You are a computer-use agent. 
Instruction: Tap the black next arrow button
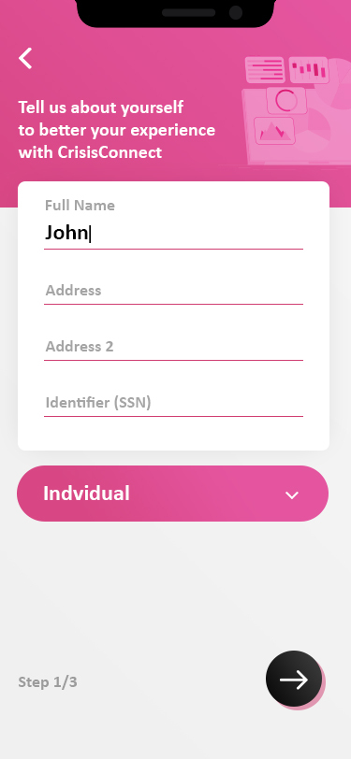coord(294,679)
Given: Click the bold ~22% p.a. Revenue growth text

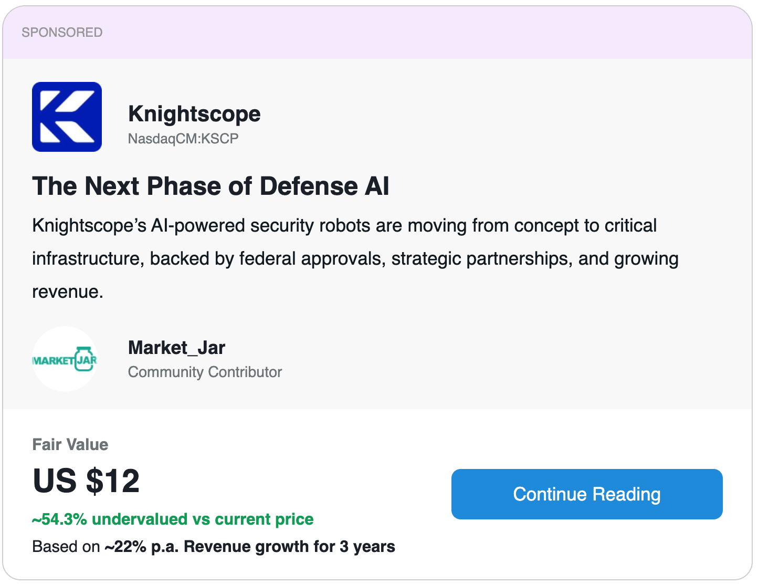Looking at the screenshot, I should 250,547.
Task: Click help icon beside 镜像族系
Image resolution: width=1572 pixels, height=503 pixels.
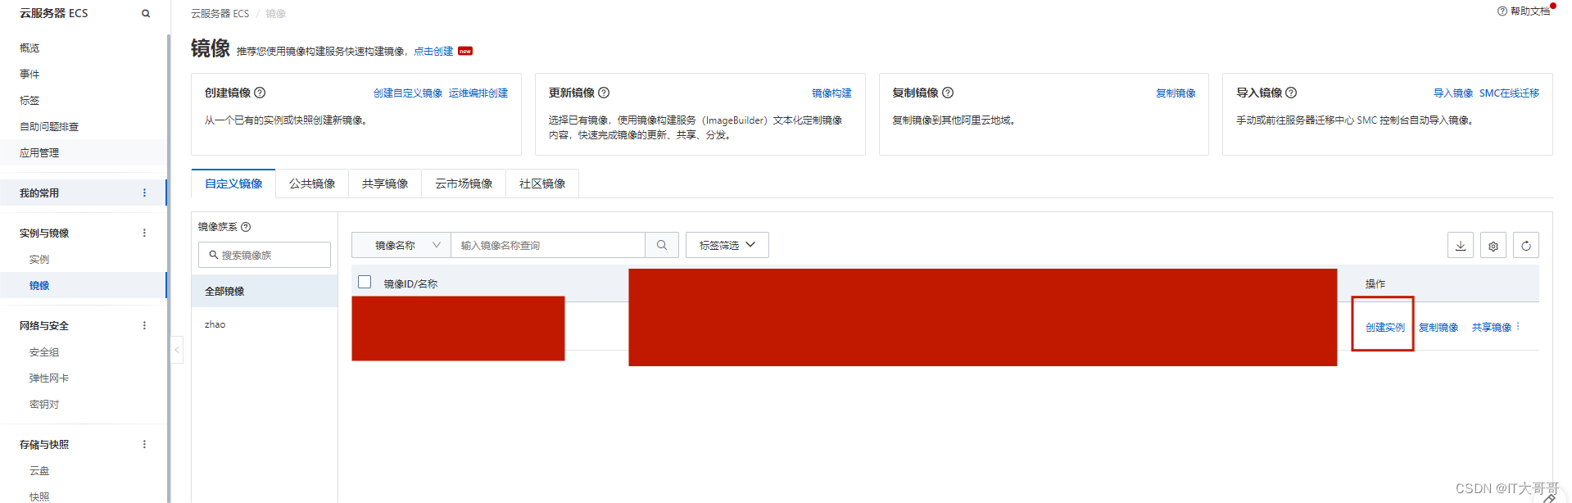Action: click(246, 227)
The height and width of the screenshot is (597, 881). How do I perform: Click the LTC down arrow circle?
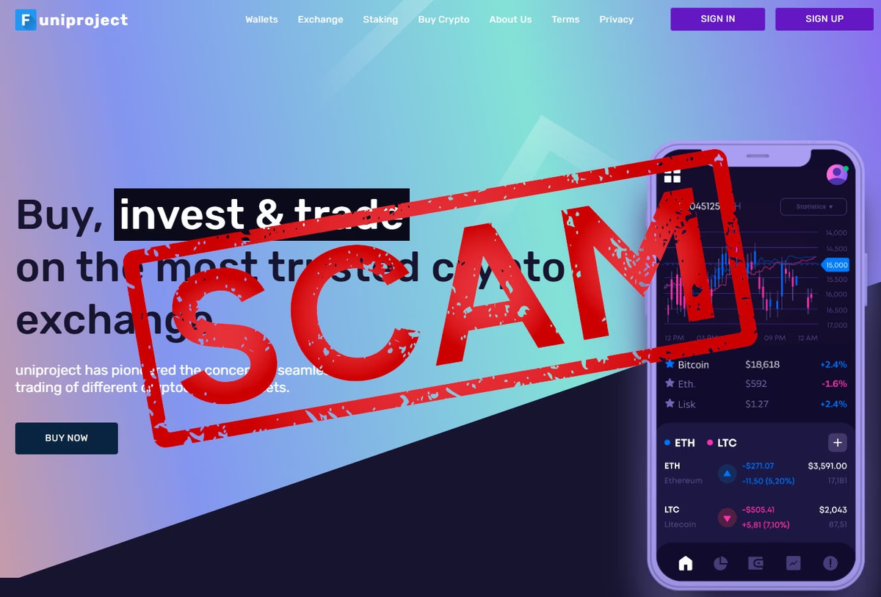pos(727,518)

**WHAT THE TASK ASKS**
Take every entry above and transcribe it exactly, with no pictures in the copy.

**SOLVED PROBLEM**
You are a computer-use agent. 
Instruction: Tap the black next arrow button
coord(294,679)
Given: Click the bold ~22% p.a. Revenue growth text

Looking at the screenshot, I should 250,547.
Task: Click help icon beside 镜像族系
Image resolution: width=1572 pixels, height=503 pixels.
Action: click(246, 227)
The height and width of the screenshot is (597, 881). How do I perform: Click the LTC down arrow circle?
pos(727,518)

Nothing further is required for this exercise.